I didn't just read this book because Hulu recently made a series based on it. This is my favorite book of all time and they happened to adapt it. I read this book when I was in high school. I remembered loving it and my favorite quote from any book ever comes from this book ("If people were rain, then I was drizzle and she was a hurricane.") John Green taught me about language, literature, humor, nerdiness, and life from this book. He sparked my love for reading and writing, as well as helped me answer some pretty deep questions for a high schooler to have to answer.

Now, about a decade later, I still am proud to say that this is my favorite book of all time. I was nervous at first because the book was so-so until the ending. I was re-reading it and found myself disappointed often. I loved the characters and the plot, but I loved his writing more. That's what I fell in love with; it wasn't the book, it was his writing style. I was scared that this wouldn't be my favorite book anymore because there are other books of his with his writing style that had a stronger plot. But then it happened. All of those ends he planted and ties he left undone began to blossom and come together.

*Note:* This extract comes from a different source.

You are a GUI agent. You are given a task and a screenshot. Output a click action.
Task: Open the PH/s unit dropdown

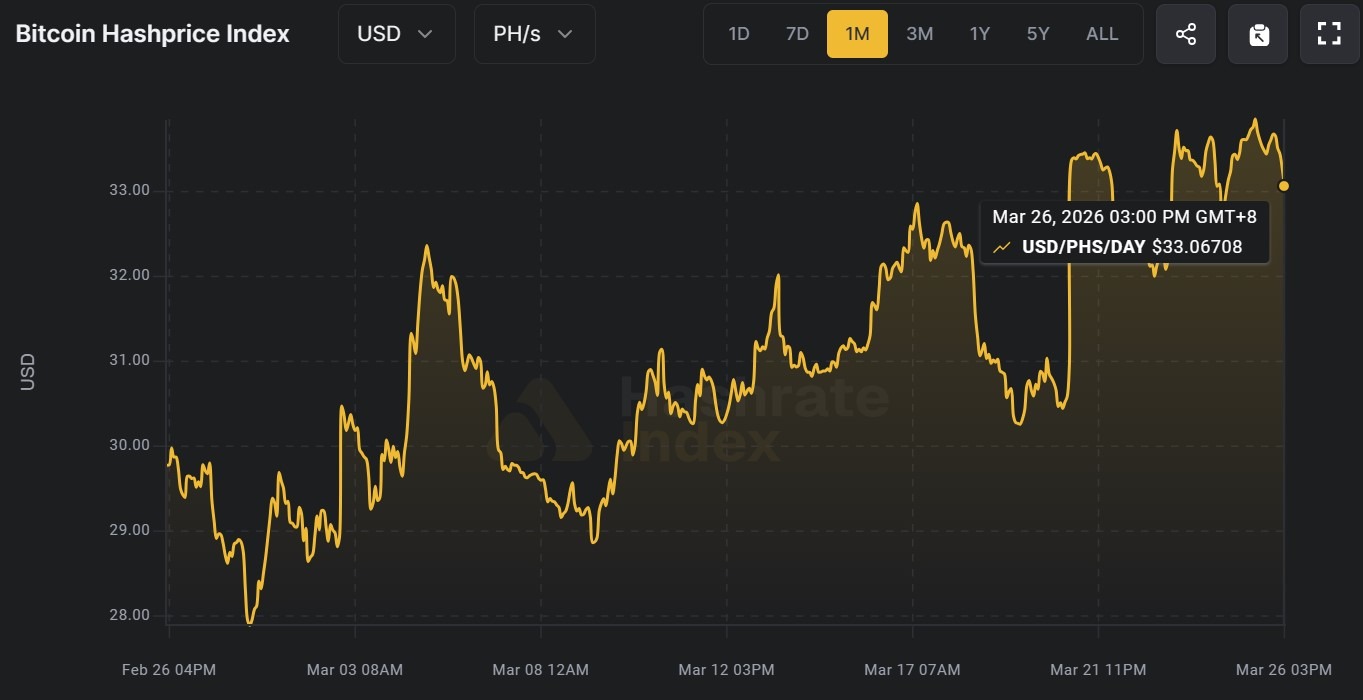pyautogui.click(x=534, y=33)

I don't want to spoil it for anyone, but the reason I love this book goes deeper than the typical setting, plot, and characterization. It's the message behind the words and ink. Looking for Alaska helped me understand life and death; it taught me about the labyrinth of suffering and how to navigate it. This book taught me that it's okay to be a book nerd. The last bit of this book is Pudge's final exam, for crying out loud.

This book taught me how to process loss, which I desperately needed due to a detrimental loss I personally suffered. Thank you John Green. Thank you for your lessons on life and death, for the perspective on being literate, for making me laugh, and teaching me about the burfriedo.